> _EXTRACT TO READ_:
Closing Statements:
I've attached the original RFC below. See
http://marc.theaimsgroup.com/?l=linux-scsi&m=115082917628466&w=2
I've updated it with what I perceive to be the position and resolution
based on comments. Keep in mind that we're trying to lay the groundwork
for common behavior and tunables between the transports.
Please let me know if I've mis-represented anything, or if there is
a dissention in the resolution. I'd like to close on this.
James Smart wrote:
Folks,
The following addresses some long standing todo items I've had in the
FC transport. They primarily arise when considering multipathing, or
trying to marry driver internal state to transport state. It is intended
that this same type of functionality would be usable in other transports
as well.
Here's what is contained:
- dev_loss_tmo LLDD callback :
Currently, there is no notification to the LLDD of when the transport
gives up on the device returning and starts to return DID_NO_CONNECT
in the queuecommand helper function. This callback notifies the LLDD
that the transport has now given up on the rport, thereby acknowledging
the prior fc_remote_port_delete() call. The callback also expects the
LLDD to initiate the termination of any outstanding i/o on the rport.
I believe there is no dissention on this change.
Please note: this is essentially a confirmation from the transport to the
LLD that the rport is fully deleted. Thus, the LLD must expect to see
these callbacks as a normal part of the rport being terminated (even if
it is not blocked).
I'll move forward with this.
- fast_io_fail_tmo and LLD callback:
There are some cases where it may take a long while to truly determine
device loss, but the system is in a multipathing configuration that if
the i/o was failed quickly (faster than dev_loss_tmo), it could be
redirected to a different path and completed sooner (assuming the
multipath thing knew that the sdev was blocked).

> _RECORD LIST_:
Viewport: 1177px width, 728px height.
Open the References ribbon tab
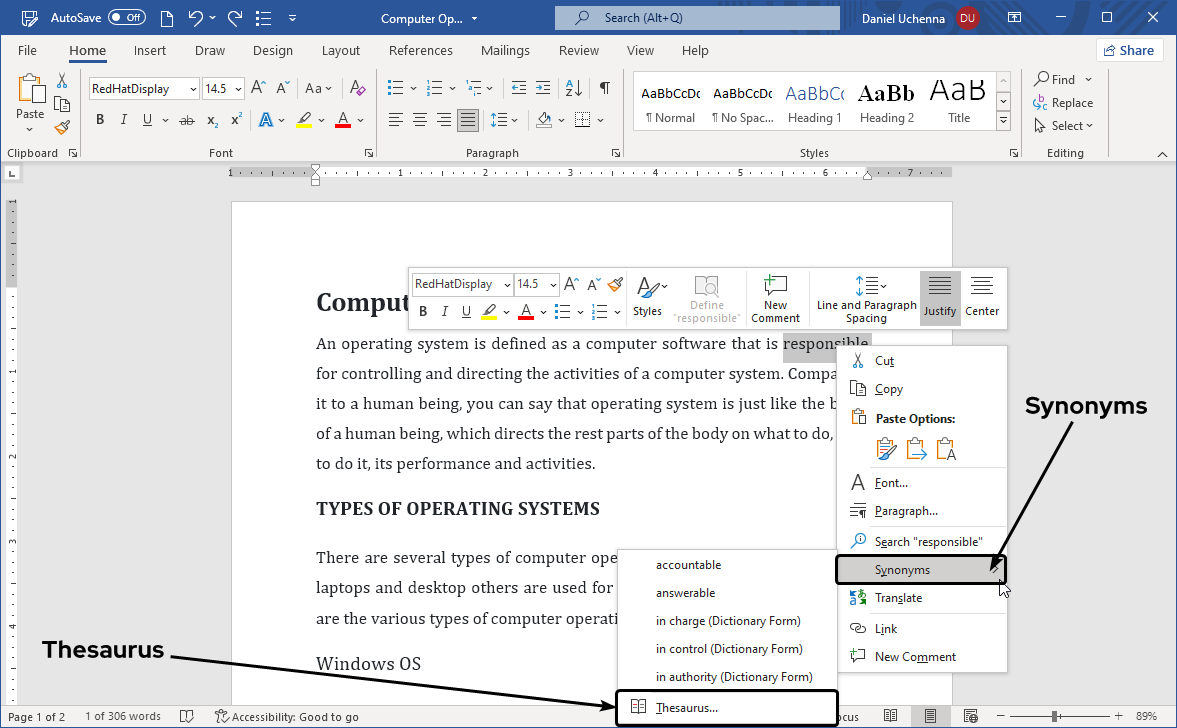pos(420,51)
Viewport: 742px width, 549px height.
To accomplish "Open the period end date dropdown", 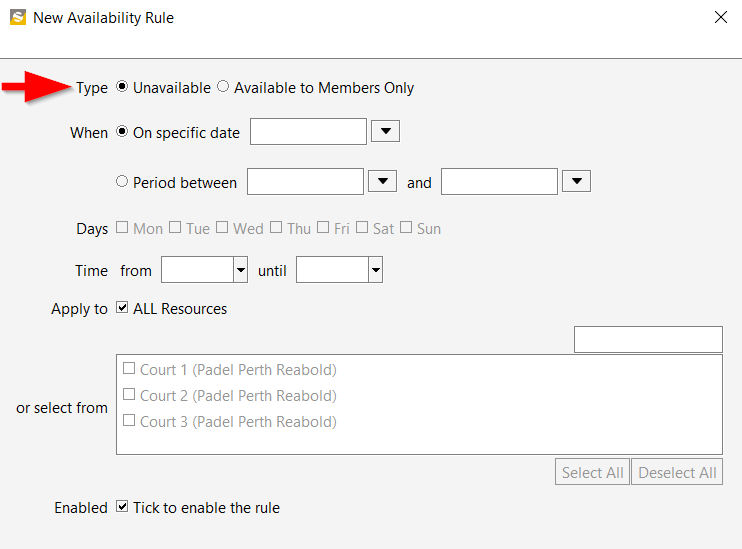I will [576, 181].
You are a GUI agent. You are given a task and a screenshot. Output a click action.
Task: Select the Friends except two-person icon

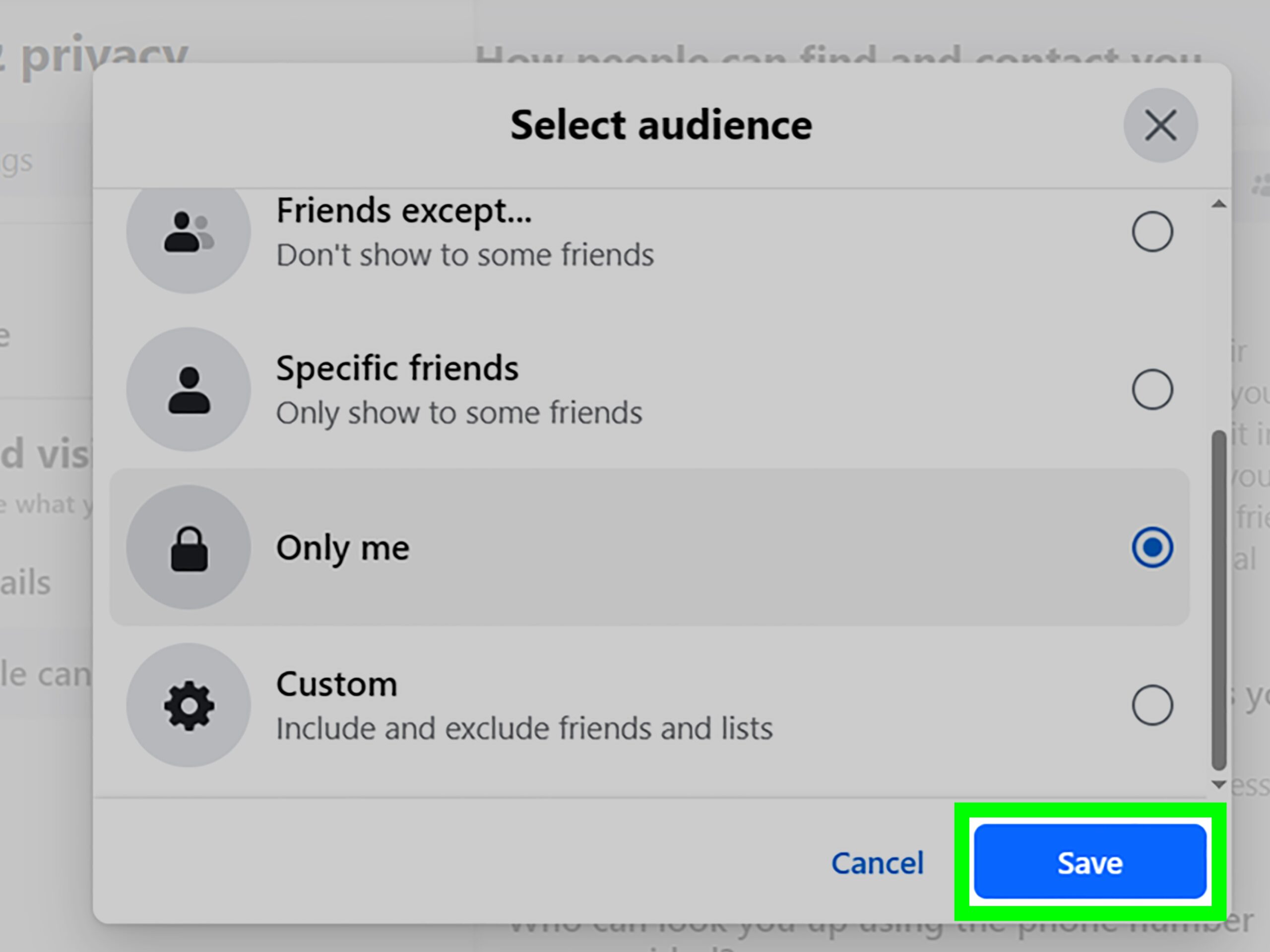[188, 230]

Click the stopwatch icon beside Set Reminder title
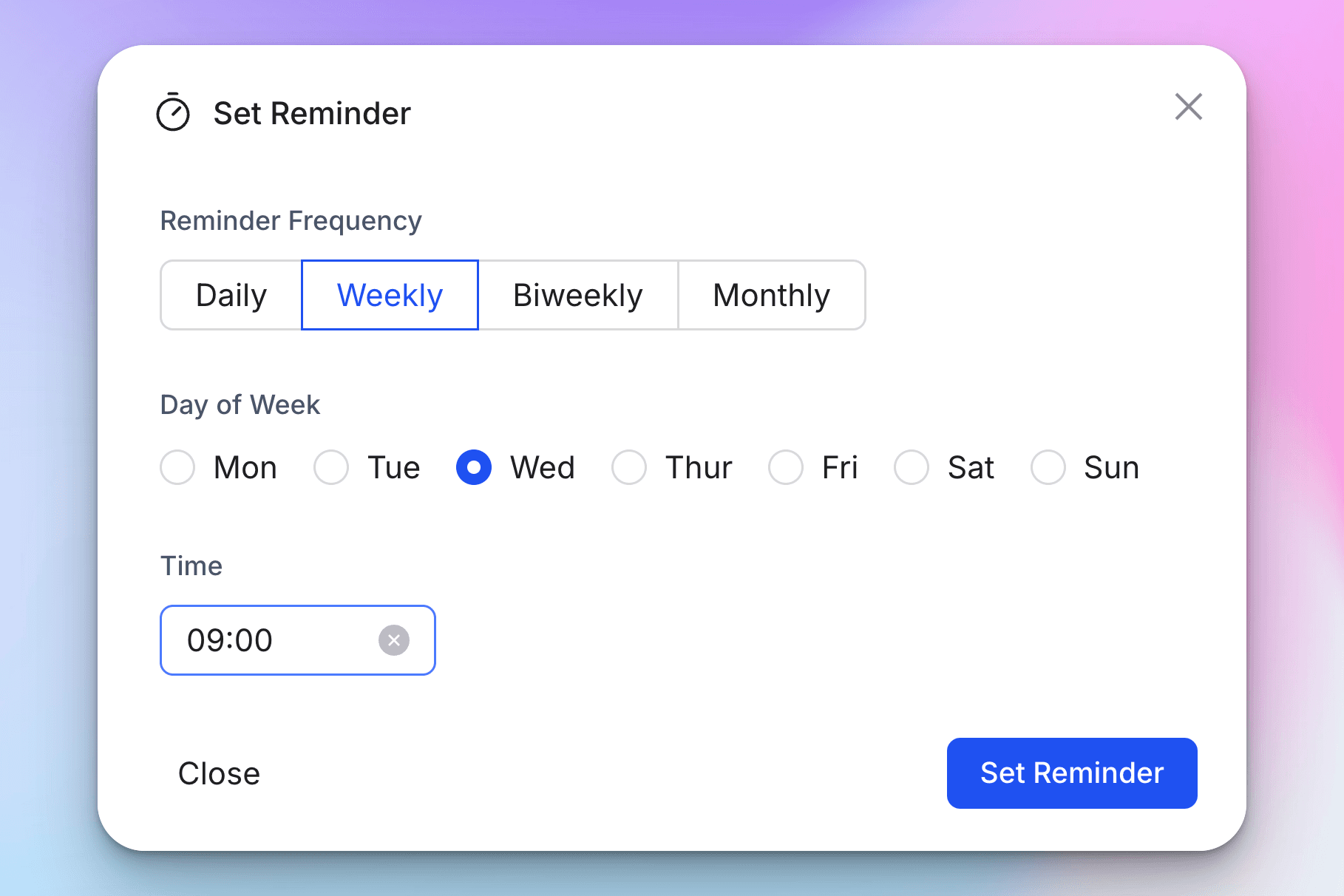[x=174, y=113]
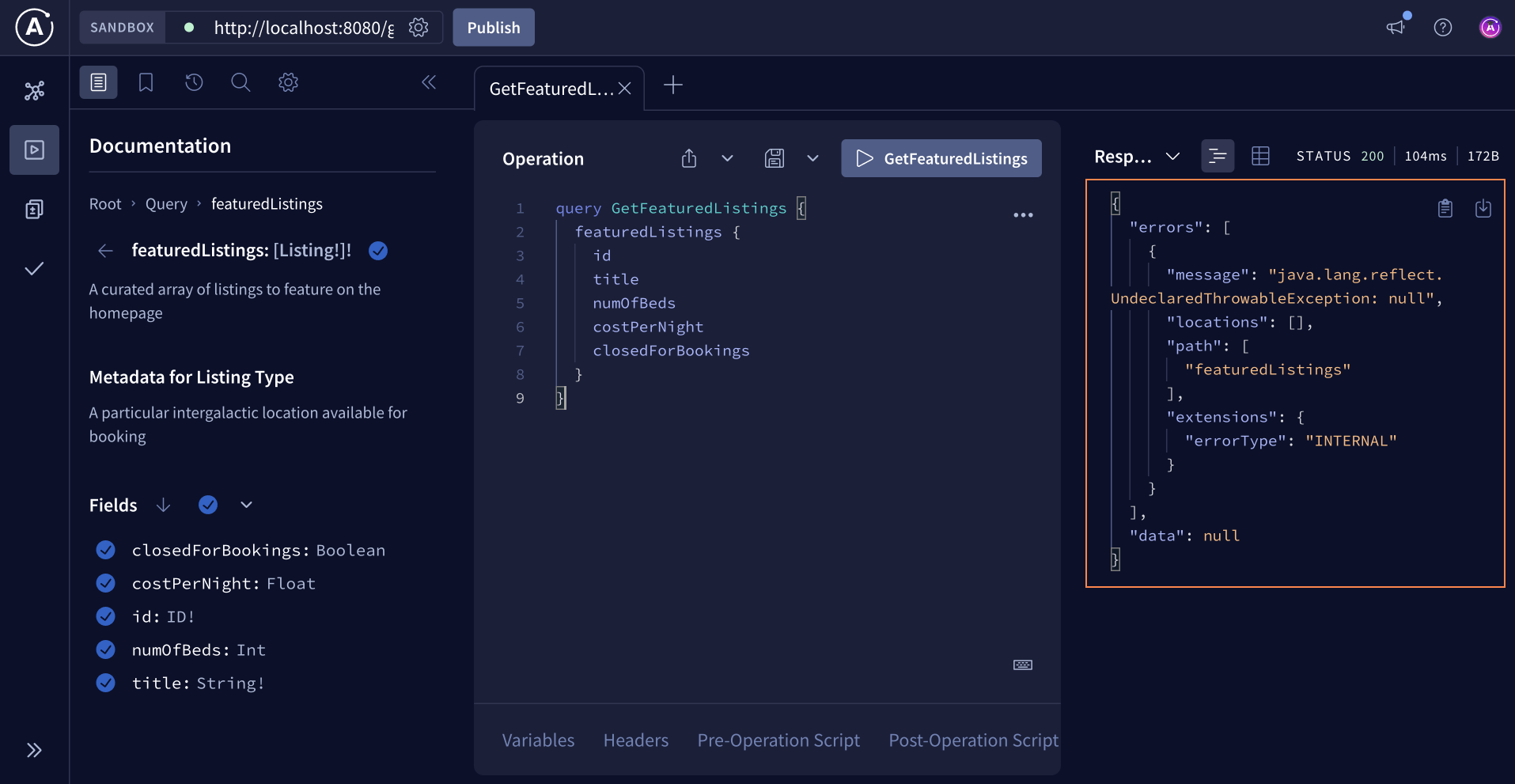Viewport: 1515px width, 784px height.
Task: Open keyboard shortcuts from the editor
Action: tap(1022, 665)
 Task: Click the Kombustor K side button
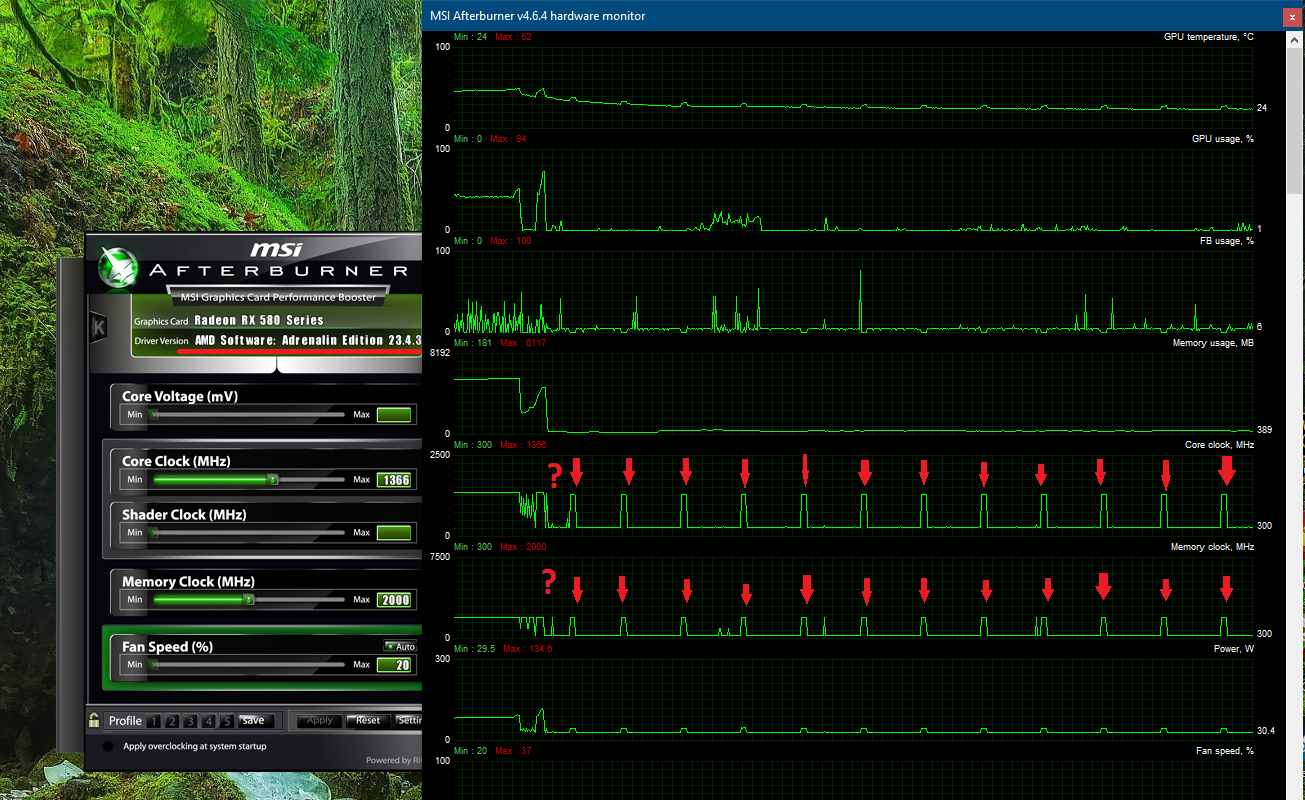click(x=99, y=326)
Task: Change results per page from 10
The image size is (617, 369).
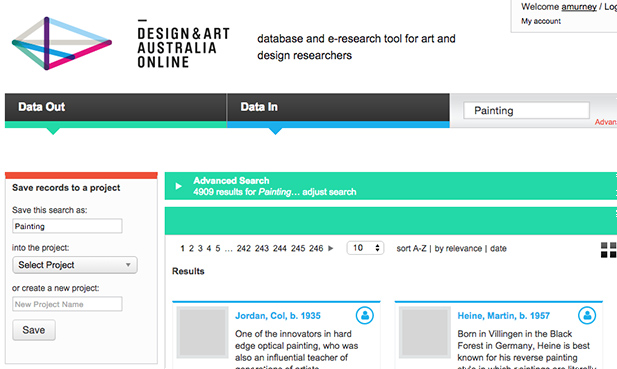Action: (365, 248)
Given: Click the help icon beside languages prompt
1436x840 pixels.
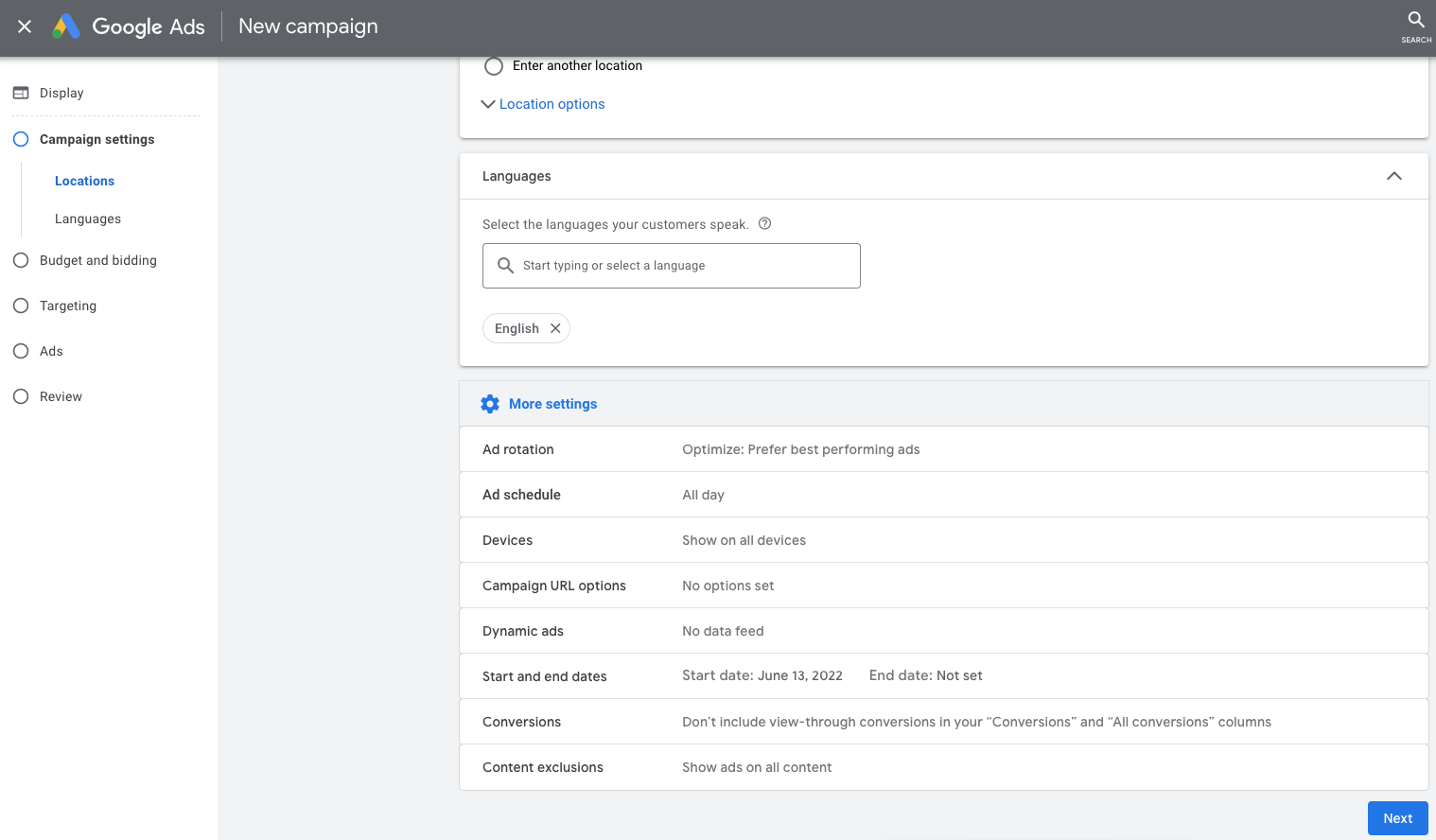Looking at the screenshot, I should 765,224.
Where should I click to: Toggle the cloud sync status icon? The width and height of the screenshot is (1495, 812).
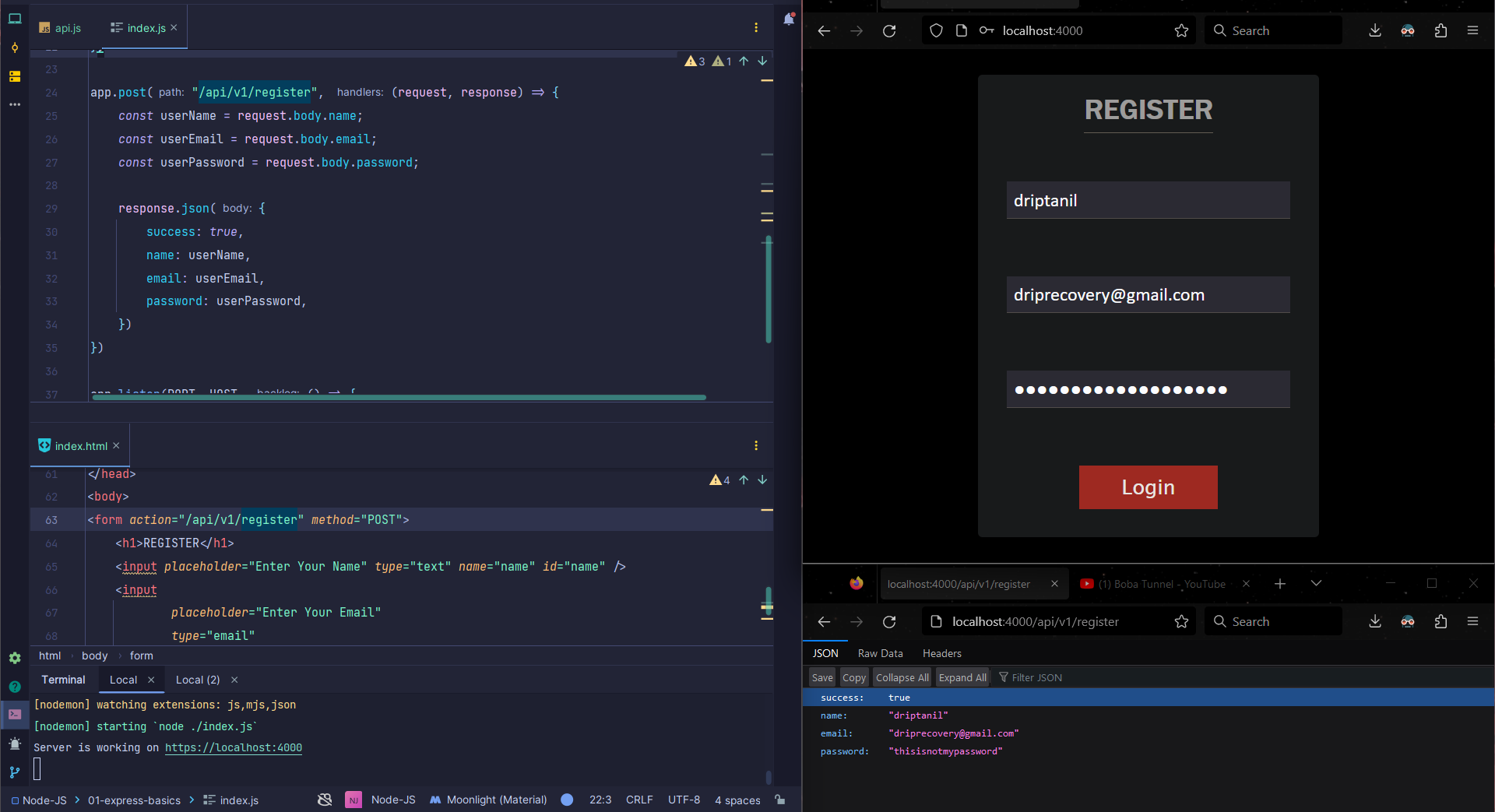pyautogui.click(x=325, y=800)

> _INSTRUCTIONS_:
A: In the FC transport post, what does the transport start returning in the queuecommand helper function once it gives up on the device?
B: In the FC transport post, take the part that opens with the words "Please note: this" and closes with "forward with this.", and write it out again with "callbacks" swapped for "notifications".
C: Name every distinct term in the FC transport post that contains an underscore.

> _THE RESULTS_:
A: DID_NO_CONNECT

B:
Please note: this is essentially a confirmation from the transport to the
LLD that the rport is fully deleted. Thus, the LLD must expect to see
these notifications as a normal part of the rport being terminated (even if
it is not blocked).
I'll move forward with this.

C: dev_loss_tmo, DID_NO_CONNECT, fc_remote_port_delete(), fast_io_fail_tmo